A via de drenagem das lágrimas segue a ordem: ponto lacrimal superior e inferior → canalículos lacrimais (parte vertical 2 mm + parte horizontal 8 mm) → canalículo lacrimal comum → saco lacrimal (comprimento cerca de 12 mm) → ducto nasolacrimal (comprimento cerca de 12 mm) → meato nasal inferior. O saco lacrimal está localizado na fossa lacrimal óssea (entre a crista lacrimal anterior e posterior). Na extremidade inferior do ducto nasolacrimal existe uma válvula mucosa chamada válvula de Hasner. A falha na abertura da válvula de Hasner é a principal causa de obstrução congênita do ducto nasolacrimal (CNLDO) 1).

Dacriocistite Aguda: Evolui na seguinte sequência: obstrução do ducto nasolacrimal → proliferação bacteriana no saco lacrimal → inflamação purulenta aguda → disseminação para tecidos adjacentes. Se evoluir para celulite orbitária, afeta a visão e os movimentos oculares.

Dacriocistite Crônica: Segue um curso de estenose da via lacrimal → acúmulo de resíduos e secreções → proliferação de bactérias anaeróbias → inflamação crônica. A inflamação crônica persistente causa espessamento e fibrose da mucosa do ducto nasolacrimal, piorando a obstrução em um ciclo vicioso.

Litíase Lacrimal: A bactéria Actinomyces israelii forma colônias dentro do lúmen do ducto, formando cálculos bacterianos. Os cálculos obstruem o lúmen e causam dacriocistite e canaliculite. A presença de filamentos ramificados Gram-positivos é uma característica, confirmada pela coloração de Gram.

Dacriocistite Neonatal: Ocorre devido à abertura incompleta da válvula de Hasner (obstrução congênita do ducto nasolacrimal), levando ao acúmulo de secreções no saco lacrimal, seguido de infecção secundária por Staphylococcus aureus, Haemophilus influenzae, etc. Em casos com formação precoce de dacriocelo (cisto lacrimal congênito), a incidência de dacriocistite aguda é particularmente alta 1,6).

Dacriocistite Aguda: Com antibioticoterapia adequada e punção para drenagem quando necessário, a inflamação pode ser controlada, mas a cura definitiva requer cirurgia de reconstrução da via lacrimal (DCR). Como a obstrução do ducto nasolacrimal persiste após apenas o controle da inflamação, a dacriocistite aguda recorre se não for tratada. Se a inflamação não for controlada, pode evoluir para abscesso perisacular e formação de fístula cutânea.

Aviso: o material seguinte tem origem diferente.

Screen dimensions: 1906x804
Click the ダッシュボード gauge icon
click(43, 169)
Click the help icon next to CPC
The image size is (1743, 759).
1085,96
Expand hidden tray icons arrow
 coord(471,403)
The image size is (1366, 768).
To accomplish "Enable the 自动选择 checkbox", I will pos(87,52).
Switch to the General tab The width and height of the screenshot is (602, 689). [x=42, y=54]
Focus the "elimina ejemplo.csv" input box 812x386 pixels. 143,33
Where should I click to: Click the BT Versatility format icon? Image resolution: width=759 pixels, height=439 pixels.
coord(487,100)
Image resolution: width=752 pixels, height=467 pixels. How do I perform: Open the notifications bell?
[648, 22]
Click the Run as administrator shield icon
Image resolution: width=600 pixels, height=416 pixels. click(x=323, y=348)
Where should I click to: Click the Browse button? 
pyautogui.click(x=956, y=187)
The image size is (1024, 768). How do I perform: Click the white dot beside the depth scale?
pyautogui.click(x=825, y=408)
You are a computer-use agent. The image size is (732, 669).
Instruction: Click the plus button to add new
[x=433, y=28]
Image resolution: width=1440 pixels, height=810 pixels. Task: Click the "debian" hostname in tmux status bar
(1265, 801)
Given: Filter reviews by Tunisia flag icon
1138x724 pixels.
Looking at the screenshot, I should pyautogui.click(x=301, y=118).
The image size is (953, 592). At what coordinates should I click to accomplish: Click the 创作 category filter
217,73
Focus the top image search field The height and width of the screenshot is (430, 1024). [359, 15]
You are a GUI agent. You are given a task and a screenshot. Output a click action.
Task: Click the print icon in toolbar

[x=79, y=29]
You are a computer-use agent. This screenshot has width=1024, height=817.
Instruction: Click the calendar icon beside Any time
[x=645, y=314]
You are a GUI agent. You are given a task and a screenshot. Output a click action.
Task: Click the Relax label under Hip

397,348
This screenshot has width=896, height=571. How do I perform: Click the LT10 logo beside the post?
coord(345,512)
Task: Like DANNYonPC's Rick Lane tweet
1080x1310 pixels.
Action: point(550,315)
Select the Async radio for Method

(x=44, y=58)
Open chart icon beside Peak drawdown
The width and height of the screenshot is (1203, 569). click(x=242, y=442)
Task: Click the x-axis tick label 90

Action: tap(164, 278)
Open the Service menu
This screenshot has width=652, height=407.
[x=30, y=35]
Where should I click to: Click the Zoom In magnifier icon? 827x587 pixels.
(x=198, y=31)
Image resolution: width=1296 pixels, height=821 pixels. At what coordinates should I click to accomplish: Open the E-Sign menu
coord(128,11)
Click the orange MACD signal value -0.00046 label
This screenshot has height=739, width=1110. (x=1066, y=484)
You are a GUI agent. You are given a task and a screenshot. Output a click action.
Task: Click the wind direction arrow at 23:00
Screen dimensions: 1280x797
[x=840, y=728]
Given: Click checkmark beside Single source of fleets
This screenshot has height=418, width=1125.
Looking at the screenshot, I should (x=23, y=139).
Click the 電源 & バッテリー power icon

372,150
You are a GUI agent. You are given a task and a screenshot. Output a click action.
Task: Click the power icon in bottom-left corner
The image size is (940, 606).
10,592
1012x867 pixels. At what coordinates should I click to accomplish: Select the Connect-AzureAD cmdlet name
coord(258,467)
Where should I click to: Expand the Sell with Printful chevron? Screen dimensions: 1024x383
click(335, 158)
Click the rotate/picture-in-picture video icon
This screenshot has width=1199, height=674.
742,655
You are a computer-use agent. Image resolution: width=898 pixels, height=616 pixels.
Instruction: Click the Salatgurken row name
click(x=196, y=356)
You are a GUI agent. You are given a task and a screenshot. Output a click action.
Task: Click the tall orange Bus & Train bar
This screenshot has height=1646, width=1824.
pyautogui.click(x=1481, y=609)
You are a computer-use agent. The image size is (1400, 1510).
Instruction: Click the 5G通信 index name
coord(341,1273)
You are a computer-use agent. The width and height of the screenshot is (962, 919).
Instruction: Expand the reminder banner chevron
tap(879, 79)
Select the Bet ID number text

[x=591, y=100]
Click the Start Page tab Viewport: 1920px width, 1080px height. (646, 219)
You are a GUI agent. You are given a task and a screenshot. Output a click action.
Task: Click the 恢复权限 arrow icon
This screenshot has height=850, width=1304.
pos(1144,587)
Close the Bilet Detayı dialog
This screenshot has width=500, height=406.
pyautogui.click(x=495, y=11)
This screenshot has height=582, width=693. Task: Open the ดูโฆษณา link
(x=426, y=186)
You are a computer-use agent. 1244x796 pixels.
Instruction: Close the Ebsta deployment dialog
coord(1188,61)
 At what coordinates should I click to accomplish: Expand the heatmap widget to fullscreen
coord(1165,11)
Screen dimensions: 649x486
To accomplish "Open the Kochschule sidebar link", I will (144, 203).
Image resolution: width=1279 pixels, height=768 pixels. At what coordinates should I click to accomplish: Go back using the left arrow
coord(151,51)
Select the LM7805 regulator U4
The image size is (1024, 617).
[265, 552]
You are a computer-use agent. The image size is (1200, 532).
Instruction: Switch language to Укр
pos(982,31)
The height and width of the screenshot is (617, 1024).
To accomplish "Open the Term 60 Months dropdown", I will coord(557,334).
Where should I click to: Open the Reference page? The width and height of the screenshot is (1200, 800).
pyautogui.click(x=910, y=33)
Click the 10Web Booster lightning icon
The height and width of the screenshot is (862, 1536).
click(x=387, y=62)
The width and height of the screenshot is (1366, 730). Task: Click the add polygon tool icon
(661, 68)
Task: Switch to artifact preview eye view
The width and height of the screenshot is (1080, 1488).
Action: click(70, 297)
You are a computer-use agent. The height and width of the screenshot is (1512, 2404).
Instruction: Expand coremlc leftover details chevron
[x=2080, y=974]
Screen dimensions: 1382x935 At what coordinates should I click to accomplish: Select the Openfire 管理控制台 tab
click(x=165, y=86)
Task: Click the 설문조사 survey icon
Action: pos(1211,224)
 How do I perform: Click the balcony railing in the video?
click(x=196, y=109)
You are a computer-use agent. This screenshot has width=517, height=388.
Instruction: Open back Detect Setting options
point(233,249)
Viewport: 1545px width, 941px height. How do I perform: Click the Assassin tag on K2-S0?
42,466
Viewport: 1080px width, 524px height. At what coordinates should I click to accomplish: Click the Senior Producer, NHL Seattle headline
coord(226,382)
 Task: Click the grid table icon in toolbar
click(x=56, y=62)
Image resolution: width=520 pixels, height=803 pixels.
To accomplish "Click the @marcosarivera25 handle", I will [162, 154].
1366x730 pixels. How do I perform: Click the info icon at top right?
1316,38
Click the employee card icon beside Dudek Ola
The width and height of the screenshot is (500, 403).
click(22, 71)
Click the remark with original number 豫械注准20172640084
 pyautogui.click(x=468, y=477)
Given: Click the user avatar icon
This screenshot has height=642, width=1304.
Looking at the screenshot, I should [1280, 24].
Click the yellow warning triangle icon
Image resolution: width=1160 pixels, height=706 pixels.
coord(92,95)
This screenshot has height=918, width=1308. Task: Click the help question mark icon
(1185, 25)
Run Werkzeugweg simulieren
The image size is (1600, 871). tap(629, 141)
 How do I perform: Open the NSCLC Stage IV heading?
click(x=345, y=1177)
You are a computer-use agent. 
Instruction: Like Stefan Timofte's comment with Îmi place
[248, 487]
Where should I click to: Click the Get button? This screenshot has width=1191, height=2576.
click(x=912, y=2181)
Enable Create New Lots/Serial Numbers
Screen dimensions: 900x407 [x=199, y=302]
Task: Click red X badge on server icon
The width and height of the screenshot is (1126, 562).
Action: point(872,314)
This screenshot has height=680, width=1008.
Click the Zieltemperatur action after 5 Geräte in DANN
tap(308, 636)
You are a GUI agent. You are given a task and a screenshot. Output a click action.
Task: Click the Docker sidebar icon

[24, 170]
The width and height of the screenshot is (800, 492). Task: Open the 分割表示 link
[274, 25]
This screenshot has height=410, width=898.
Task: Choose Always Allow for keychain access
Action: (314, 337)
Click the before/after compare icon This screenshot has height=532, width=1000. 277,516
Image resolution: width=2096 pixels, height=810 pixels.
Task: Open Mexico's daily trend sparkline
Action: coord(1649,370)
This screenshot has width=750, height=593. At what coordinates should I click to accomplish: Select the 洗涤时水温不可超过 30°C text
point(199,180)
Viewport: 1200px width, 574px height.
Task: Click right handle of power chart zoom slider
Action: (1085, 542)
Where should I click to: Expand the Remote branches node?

Dacriocistite Crônica: A taxa de sucesso da DCR é de 90-99% 2), e com cirurgia no momento adequado, altas taxas de cura podem ser esperadas. A colocação de tubo sob endoscopia lacrimal é minimamente invasiva, mas a taxa de sobrevida (perviedade) 3000 dias após a remoção do tubo é de 64% 2), sendo importante explicar o risco de recorrência a longo prazo. Fatores de risco para recorrência incluem história de dacriocistite, longa duração da doença, grande comprimento de obstrução e sexo masculino 2). A dacriocistite crônica é um fator de risco para endoftalmite pós-cirurgia intraocular, portanto a avaliação da via lacrimal antes da cirurgia de catarata é importante.

Dacriocistite Neonatal: A taxa de cura espontânea da CNLDO é alta, chegando a 96% aos 12 meses de idade 3). A taxa de cura com sondagem é maior quanto menor a idade no momento do procedimento, sendo preferível realizar antes de 1 ano de idade 5). A sondagem sob endoscopia lacrimal apresenta taxas de cura altas de 92,3-100% 1).

Dacriolite: O prognóstico é bom se os cálculos fúngicos forem completamente removidos. No entanto, muitas vezes não é possível removê-los completamente em um único procedimento, podendo ser necessários múltiplos procedimentos.